Ashe’s letter gives an interesting insight into the local politics of the time.

The prime mover in the formation of a Loyalist Militia in the town was Thomas Rawson who was himself apparently in a spot of bother as indicated in his letter to the Duke of Leinster of 13 April 1799. The letter written by Rawson when forwarding the Grand Jury Presentments mentioned that the Duke had expressed doubts of some of the town Burgesses and had called on Rawson to resign. This undoubtedly resulted from complaints from the likes of Thomas Fitzgerald of Geraldine, a relation of the Duke who referred to Rawson as the “offal of a dunghill”. Rawson in defending himself to the Duke against the charge of seeking Grand Jury funds to build a house on the bridge of Athy gave the following account.

“The history of any and every barrier in the town of Athy is simply this and the truth can be proved by thousands. When Campbell commanded this garrison he caused barriers of hogsheads, sods and earth to be made on the different approaches and on the centre of the bridge - he was ordered to evacuate the town and it was left for a long time to the sole protection of the yeomanry - weak and threatened as the town then was a large body of rebels having the next night approached within 100 perches of it, I considered it absolutely necessary to put up temporary gates and a paling, at an expense of upwards of £50 out of my pocket - the town was protected. In November last Capt. Nicholson and a company of the Cork City Militia were sent here, he saw the sod work going to decay, he applied to General Dundas, and by the Generals special directions [the inhabitants at large having subscribed a larger sum] strong walls of lime and stone were added to my gates - two large piers and a strong wall and platform were erected on the centre of the bridge under the direction of Capt. Nicholson. In the beginning of May last Gen. Dundas inspected the Athy Inf. New made pikes had been recently found in the back house of a rebel Capt. of the town, several new schemes of insurrection were discovered, for which many have been since convicted by Court Martial - the large house in the Market Square was occupied by a noted rebel from the county of Carlow, and it appearing to the General that the Barrier on the bridge could be commanded from the house, he was pleased to approve of the building a second wall to cover the men - I neglected it for some time - on the account arriving, that a French fleet was out, and destined for this country, I concluded that the town, would as before, be left to the yeomanry. In a hurry I had temporary walls ran up, merely doubling the former barrier, and recollecting that for four months last summer we had lain on the flag way on the bridge, in the open air with stones for our pillows - I covered the walls with a temporary skid of boards which are not even nailed on .

His detailed explanation gives us, for the first time, a sense of the danger and anxiety experienced by the townspeople during the 1798 Rebellion and the measures which were taken to protect the town.

I started off this article by referring to the 1798 memorial which remains to be erected in Athy, even though it has been ready for some years.

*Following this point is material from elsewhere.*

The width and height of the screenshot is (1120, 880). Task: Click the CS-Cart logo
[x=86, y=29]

Perhaps the Town Council will ensure that the Memorial is in place before the national commemoration for Emmet’s Rising of 1803 comes around.

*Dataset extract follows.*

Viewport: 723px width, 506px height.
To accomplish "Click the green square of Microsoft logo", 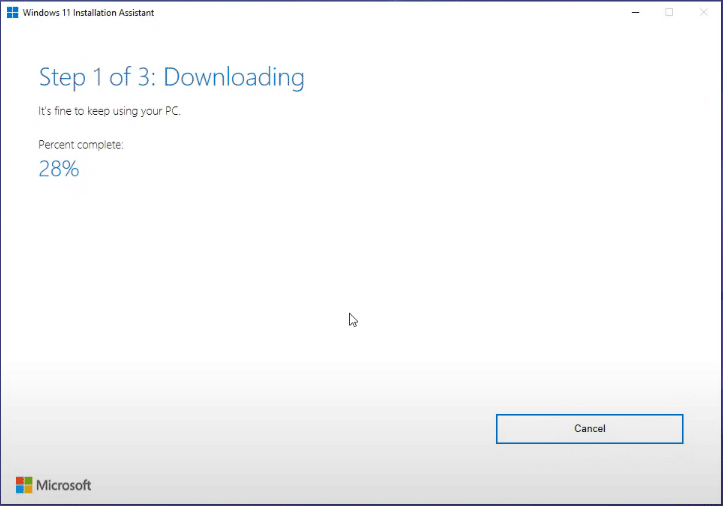I will coord(28,481).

Thursday, October 10, 2002

Nicholas Grey 1798 Rebel / War of Independencde and Civil War Incidents in South Kildare

I attended a number of lectures organised by the County Kildare Federation of Local History Societies last weekend. One of the lectures dealt with the Emmet Rebellion of 1803 and the part played by men from our county in that debacle. Athy’s contribution to Emmet’s attempt to overthrow English rule in Ireland was minuscule, even if the man appointed by Emmet to be overall leader of the county’s rebels was based in the south of the county. He was Nicholas Gray, an attorney originally from county Wexford who in 1803 was living in Rockfield House on the outskirts of Athy. Gray played little or no part in the events of July 1803 and in that regard mirrored what may have been his contribution during the 1798 Rebellion. Richard Madden in his history of the United Irishmen writing of the Battle of Ross described how General Bagenal Harvey “and his aide de camp Mr. Gray, Protestant Attorney, remained upon a neighbouring hill, inactive spectators during ten hours incessant fighting”.

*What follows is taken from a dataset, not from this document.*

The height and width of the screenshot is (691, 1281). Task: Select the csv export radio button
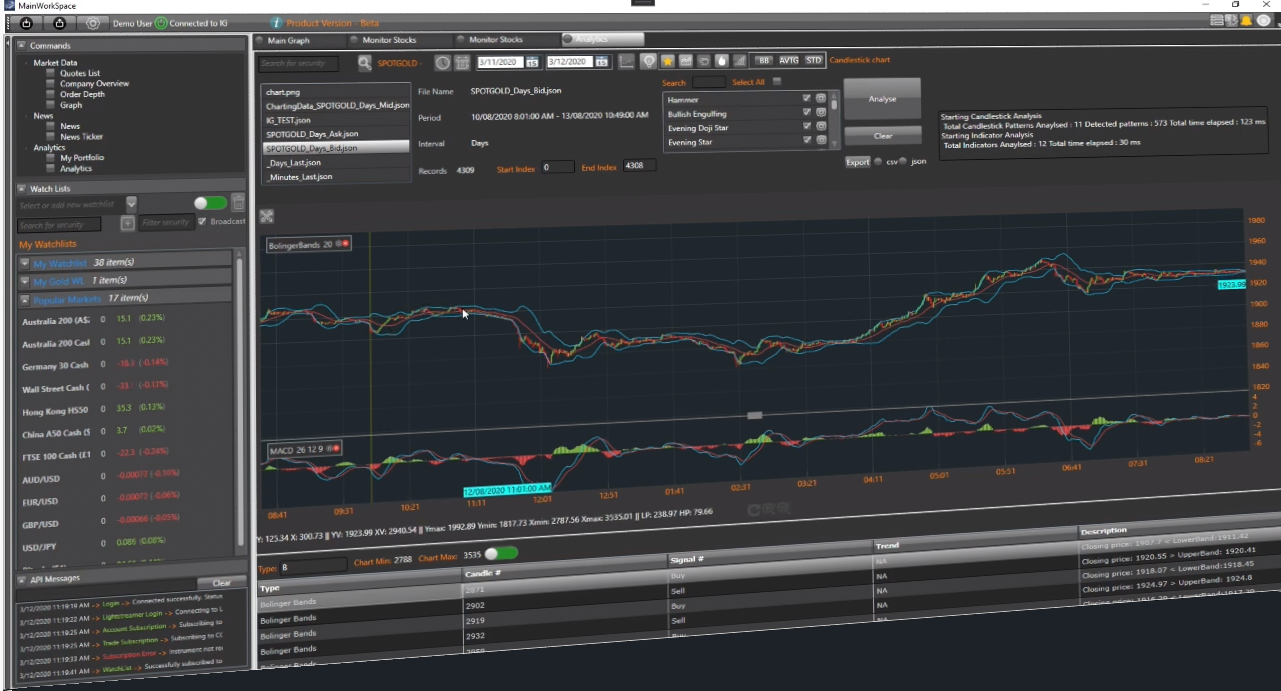pos(878,161)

Gray, appointed as General in command of County Kildare by Robert Emmet was expected to march at the head of the Kildare rebels into Dublin when the rebellion broke out. He set out from Athy with his man servant and proceeded as far as Johnstown from where he turned around and came back to Athy. The failure of the Kildare men to respond in sufficient numbers to the call to arms might perhaps be excused on account of Emmet’s inadequate planning and the insufficiency of arms for those expected to participate. For whatever reason Gray felt it appropriate to abandon his responsibilities and the so called `Emmet Rebellion` petered out.

While listening to Seamus Cullen’s lecture I was prompted to think of the men and women from the county who played a part in the War of Independence and the subsequent Civil War. Some weeks ago I wrote briefly of some of the activities of the Carlow/Kildare Brigade in the south Kildare region. It is a topic I hope to return to again if for no better reason than to reduce to print whatever information on the events of those days is known to the generation which followed.

I have before me a sheet of headed notepaper printed “Oglaigh na h’Eireann” with the partly printed address “5th Battalion Head Quarters, Carlow Brigade, Military Barracks, Athy.” The sheet contains a manuscript letter signed by Thomas Finn Commandant and the date 8th July 1922 indicates that the letter was written three months after the anti-treaty forces under Rory O’Connor established their headquarters in the Four Courts, Dublin. Thomas Finn who was from Ballinabarna, Kilmead had been a captain in the Irish Republican Army during the War of Independence.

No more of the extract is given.